A settlement between the bank and the DOJ has been dragging on even while the bank's stock has taken a hammering– Deutsche Bank shares are down 21 percent since the start of the year.
 
However according to Reuters, citing a source who was quoted as saying, "there is a good chance the case will be off the table before Christmas," Deutsche Bank could agree on a deal with the DOJ and there may be an announcement as early as this week.
 
It has been a tough time for investors and analysts across the world especially on this issue and they have been waiting for months for this uncertainty to end. Deutsche Bank was looking at a settlement with the DOJ of between $4 billion and $5 billion, German markets news publication Der Platow Brief reported in October.

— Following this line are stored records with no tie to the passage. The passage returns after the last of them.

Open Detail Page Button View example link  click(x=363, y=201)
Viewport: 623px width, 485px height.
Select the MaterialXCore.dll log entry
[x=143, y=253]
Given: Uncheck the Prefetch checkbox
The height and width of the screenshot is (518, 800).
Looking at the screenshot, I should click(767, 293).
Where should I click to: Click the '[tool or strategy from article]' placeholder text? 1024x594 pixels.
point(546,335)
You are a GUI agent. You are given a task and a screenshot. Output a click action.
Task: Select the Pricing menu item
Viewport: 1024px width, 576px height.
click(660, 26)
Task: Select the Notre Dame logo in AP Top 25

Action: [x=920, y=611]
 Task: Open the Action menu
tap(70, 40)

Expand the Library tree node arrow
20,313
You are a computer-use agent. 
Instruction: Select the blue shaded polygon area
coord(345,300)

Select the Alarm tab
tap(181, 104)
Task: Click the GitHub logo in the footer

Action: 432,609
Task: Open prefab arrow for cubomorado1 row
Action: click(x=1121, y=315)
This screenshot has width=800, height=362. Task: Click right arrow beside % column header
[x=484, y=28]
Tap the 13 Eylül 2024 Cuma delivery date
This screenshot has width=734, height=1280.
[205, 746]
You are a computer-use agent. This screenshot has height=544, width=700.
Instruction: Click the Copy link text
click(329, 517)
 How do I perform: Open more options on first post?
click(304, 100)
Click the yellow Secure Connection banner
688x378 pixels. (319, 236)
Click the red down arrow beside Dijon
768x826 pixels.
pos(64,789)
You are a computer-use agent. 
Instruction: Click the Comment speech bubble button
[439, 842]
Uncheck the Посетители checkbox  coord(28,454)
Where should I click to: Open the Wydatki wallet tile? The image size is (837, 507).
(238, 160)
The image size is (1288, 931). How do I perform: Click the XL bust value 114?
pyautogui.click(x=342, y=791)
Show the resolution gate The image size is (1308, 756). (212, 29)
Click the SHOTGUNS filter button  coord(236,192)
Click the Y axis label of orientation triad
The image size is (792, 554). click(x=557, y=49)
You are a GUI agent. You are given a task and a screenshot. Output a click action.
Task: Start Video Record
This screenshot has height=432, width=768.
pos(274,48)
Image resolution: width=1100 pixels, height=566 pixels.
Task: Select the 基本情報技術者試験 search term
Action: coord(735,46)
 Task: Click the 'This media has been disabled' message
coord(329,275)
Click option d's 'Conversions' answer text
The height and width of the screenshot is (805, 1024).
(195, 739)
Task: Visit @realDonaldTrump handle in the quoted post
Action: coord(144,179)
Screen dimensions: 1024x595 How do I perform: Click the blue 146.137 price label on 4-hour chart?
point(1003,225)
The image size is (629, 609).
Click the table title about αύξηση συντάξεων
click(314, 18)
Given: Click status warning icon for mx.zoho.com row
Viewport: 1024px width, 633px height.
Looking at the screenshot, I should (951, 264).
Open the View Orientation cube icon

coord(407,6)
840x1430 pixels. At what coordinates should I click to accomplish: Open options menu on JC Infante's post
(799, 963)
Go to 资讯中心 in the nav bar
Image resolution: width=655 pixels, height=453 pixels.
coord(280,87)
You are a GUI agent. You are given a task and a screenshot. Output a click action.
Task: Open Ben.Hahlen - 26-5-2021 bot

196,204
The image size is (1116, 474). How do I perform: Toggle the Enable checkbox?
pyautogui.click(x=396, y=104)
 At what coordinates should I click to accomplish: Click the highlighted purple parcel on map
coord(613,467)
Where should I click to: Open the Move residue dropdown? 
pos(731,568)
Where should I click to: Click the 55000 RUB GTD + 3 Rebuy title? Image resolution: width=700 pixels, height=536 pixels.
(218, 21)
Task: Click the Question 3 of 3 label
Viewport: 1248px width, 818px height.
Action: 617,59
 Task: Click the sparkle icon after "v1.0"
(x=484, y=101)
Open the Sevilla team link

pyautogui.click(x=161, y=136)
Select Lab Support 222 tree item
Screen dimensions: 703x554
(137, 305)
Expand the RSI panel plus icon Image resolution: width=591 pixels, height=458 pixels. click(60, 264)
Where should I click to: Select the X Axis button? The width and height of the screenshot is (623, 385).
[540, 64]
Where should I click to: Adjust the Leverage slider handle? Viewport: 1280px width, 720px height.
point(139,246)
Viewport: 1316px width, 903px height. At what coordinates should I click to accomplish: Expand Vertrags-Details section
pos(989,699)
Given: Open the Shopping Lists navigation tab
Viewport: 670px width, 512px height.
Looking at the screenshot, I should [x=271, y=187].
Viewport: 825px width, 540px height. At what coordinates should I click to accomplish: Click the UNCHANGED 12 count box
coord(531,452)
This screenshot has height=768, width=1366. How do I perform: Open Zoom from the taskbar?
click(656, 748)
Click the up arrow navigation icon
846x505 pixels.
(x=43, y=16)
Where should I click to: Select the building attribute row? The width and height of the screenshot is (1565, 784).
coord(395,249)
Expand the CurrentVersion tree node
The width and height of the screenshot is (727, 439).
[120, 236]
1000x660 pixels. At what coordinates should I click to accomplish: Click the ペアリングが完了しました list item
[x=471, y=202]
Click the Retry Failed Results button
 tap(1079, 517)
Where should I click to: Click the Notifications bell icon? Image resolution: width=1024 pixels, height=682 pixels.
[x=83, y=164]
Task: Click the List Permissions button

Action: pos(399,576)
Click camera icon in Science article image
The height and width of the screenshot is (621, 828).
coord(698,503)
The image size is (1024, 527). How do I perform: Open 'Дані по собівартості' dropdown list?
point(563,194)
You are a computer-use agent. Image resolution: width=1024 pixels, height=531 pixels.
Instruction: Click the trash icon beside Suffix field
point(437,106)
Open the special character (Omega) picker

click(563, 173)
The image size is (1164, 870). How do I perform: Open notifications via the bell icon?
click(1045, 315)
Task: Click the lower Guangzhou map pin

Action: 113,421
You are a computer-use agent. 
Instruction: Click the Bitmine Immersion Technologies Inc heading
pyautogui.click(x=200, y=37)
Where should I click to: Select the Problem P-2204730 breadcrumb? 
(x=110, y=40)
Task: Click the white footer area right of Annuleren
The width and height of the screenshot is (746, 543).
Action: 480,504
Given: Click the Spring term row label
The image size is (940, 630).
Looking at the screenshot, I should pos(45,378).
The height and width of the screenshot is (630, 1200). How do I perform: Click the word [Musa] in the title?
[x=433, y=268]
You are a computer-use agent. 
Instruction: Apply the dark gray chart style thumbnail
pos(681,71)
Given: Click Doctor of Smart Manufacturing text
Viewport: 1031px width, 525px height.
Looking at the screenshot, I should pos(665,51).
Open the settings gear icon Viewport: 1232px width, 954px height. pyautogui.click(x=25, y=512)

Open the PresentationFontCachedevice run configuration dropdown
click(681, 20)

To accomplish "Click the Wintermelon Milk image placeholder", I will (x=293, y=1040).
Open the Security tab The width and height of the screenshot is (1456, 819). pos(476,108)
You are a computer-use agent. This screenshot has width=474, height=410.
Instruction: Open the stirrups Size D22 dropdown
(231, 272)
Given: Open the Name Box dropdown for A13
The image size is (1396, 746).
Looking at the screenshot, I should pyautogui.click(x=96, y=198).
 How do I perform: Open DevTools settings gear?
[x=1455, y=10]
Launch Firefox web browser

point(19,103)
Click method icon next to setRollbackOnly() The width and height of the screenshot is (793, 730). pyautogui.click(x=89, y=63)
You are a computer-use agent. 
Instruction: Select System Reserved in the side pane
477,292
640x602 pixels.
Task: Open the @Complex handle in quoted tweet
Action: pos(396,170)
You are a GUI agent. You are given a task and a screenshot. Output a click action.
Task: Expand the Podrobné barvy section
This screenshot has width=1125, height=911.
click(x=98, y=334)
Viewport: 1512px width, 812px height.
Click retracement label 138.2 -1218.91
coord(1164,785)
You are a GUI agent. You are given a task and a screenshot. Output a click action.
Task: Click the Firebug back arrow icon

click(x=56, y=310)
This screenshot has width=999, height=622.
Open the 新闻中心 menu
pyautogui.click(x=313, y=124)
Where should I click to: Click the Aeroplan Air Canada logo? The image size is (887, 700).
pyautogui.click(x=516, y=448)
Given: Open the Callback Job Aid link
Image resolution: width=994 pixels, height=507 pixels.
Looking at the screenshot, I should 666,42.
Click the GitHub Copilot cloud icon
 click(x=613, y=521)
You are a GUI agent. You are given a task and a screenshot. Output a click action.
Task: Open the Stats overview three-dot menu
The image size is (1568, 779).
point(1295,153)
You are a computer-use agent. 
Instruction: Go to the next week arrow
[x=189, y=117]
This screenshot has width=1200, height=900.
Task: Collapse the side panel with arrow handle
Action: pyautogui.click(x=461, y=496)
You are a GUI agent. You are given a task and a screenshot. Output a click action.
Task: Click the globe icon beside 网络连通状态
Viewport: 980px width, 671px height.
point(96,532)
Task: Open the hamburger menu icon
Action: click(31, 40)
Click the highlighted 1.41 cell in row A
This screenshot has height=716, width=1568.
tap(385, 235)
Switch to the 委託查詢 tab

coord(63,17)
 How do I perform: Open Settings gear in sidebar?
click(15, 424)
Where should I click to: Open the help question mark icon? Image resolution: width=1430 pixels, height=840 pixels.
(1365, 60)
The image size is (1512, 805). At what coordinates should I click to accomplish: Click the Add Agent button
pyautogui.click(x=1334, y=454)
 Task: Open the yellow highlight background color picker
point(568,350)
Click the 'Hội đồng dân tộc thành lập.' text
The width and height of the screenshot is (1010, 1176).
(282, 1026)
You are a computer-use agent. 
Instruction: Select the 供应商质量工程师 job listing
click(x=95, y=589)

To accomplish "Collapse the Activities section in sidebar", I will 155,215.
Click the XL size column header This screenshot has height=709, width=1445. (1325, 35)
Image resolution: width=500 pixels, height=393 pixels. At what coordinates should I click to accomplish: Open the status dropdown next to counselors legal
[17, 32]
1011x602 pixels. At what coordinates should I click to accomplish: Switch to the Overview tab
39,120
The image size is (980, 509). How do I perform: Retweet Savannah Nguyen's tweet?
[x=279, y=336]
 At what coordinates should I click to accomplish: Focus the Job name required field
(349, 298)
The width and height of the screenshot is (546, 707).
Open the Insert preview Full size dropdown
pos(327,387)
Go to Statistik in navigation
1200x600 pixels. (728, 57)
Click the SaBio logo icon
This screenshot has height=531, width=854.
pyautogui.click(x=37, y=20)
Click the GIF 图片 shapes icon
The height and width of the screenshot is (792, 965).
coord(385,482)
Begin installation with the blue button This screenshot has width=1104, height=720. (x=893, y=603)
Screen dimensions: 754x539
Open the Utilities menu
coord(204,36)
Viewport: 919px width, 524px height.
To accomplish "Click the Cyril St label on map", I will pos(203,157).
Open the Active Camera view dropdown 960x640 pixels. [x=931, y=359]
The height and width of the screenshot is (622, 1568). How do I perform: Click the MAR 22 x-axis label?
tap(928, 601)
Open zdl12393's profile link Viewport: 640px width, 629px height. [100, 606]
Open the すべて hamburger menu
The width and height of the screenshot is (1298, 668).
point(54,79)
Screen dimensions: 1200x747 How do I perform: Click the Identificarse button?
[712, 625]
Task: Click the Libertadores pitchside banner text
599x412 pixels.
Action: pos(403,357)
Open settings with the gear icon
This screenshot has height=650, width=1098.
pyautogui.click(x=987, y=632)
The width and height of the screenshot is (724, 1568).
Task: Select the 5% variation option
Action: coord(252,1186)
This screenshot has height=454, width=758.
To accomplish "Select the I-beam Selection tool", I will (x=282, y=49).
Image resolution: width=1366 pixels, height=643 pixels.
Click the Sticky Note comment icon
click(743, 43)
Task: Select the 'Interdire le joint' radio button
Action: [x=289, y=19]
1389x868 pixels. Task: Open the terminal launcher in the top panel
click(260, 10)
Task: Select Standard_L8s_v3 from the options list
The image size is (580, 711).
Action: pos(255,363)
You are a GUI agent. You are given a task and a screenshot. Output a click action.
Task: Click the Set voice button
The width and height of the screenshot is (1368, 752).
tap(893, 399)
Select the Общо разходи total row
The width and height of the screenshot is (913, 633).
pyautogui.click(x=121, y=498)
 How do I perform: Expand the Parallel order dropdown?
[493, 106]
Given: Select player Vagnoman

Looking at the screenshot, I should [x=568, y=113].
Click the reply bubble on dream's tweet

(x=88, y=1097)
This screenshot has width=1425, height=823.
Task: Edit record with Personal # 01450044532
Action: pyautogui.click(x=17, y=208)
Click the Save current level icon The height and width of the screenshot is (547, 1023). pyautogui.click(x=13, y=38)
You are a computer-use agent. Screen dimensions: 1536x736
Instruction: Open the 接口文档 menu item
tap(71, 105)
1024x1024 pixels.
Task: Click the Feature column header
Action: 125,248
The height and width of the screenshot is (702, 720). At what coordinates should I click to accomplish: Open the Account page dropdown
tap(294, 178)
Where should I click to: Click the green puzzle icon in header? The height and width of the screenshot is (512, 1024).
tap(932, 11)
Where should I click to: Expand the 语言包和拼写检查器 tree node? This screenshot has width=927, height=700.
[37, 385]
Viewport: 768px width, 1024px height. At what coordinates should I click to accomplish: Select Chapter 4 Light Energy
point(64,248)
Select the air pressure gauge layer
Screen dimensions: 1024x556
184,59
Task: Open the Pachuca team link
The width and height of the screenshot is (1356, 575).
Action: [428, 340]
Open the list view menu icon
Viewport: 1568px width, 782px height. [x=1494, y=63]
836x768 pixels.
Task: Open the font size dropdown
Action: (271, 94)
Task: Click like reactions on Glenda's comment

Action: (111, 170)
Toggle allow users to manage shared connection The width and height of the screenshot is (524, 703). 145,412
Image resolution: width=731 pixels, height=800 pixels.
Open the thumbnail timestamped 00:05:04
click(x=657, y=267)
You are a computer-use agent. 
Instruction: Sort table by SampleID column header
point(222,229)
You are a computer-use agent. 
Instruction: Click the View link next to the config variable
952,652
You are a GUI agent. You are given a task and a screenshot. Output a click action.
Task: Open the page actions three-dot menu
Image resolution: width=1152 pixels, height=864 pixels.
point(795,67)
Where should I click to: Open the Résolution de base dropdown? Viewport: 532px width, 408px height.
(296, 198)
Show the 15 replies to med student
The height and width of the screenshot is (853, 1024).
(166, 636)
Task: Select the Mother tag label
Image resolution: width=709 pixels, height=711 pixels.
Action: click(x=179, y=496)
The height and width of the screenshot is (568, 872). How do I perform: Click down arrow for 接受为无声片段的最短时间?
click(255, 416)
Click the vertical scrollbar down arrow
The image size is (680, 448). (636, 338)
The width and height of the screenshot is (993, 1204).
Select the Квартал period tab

The bank was considering scrapping bonuses and raising fresh capital but it did not cite sources, the newsletter also said.
 
But shares of Deutsche Bank have been on a roller coaster ride on speculation about the settlement figure while markets wait for an agreement to be reached.
 
"The length of negotiations suggests that Deutsche Bank must be struggling to reduce any penalty to an amount that would not jeopardize its solvency position," Bronka Rzepkowski, lead global strategist at Oxford Economics, earlier had told the media.
 
Massive fines, weak earnings and a low-interest rate environment are the primary factors that have resulted in European banks struggling to make profits. The foundations of the banking system continue to remain shaky even while governments and central banks around the world are ready to inject more capital if needed.
 
"If the bank can remain solvent and the bail-in is not too severe then it is a bit like someone having a heart attack and the defibrillator is put on them and they recover,"Blackrock's Watt said.
 
"They are not well but the proportion between the moment when things are applied to them and their recovery is a big change for the individual."